Influenza-like-illness (ILI): Acute onset of respiratory illness with fever and cough and with one or more of the following - sore throat, arthralgia, myalgia, or prostration which is likely due to influenza. In children under 5, gastrointestinal symptoms may also be present. In patients under 5 or 65 and older, fever may not be prominent.
Greater than 10% absenteeism (or absenteeism that is higher (e.g. >5-10%) than expected level as determined by school or public health authority) which is likely due to ILI.
Note: it is recommended that ILI school outbreaks be laboratory confirmed at the beginning of influenza season as it may be the first indication of community transmission in an area.
- Hospitals and residential institutions:
- two or more cases of ILI within a seven-day period, including at least one laboratory confirmed case. Institutional outbreaks should be reported within 24 hours of identification. Residential institutions include but not limited to long-term care facilities (LTCF) and prisons.
- Greater than 10% absenteeism on any day which is most likely due to ILI.
- Other settings:
- two or more cases of ILI within a seven-day period, including at least one laboratory confirmed case; i.e. closed communities.
Note that reporting of outbreaks of influenza/ILI from different types of facilities differs between jurisdictions.

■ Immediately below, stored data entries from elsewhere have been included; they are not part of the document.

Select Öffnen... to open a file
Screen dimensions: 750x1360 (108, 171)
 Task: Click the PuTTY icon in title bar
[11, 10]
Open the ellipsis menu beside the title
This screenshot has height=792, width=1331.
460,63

Influenza/ILI activity level
1 = No activity: no laboratory-confirmed influenza detections in the reporting week, however, sporadically occurring ILI may be reported
2 = Sporadic: sporadically occurring ILI and lab confirmed influenza detection(s) with no outbreaks detected within the influenza surveillance region Footnote †
3 = Localized:
- evidence of increased ILIFootnote * and
- lab confirmed influenza detection(s) together with
- outbreaks in schools, hospitals, residential institutions and/or other types of facilities occurring in less than 50% of the influenza surveillance regionFootnote †
4 = Widespread:
- evidence of increased ILIFootnote * and
- lab confirmed influenza detection(s) together with
- outbreaks in schools, hospitals, residential institutions and/or other types of facilities occurring in greater than or equal to 50% of the influenza surveillance regionFootnote †
Note: ILI data may be reported through sentinel physicians, emergency room visits or health line telephone calls.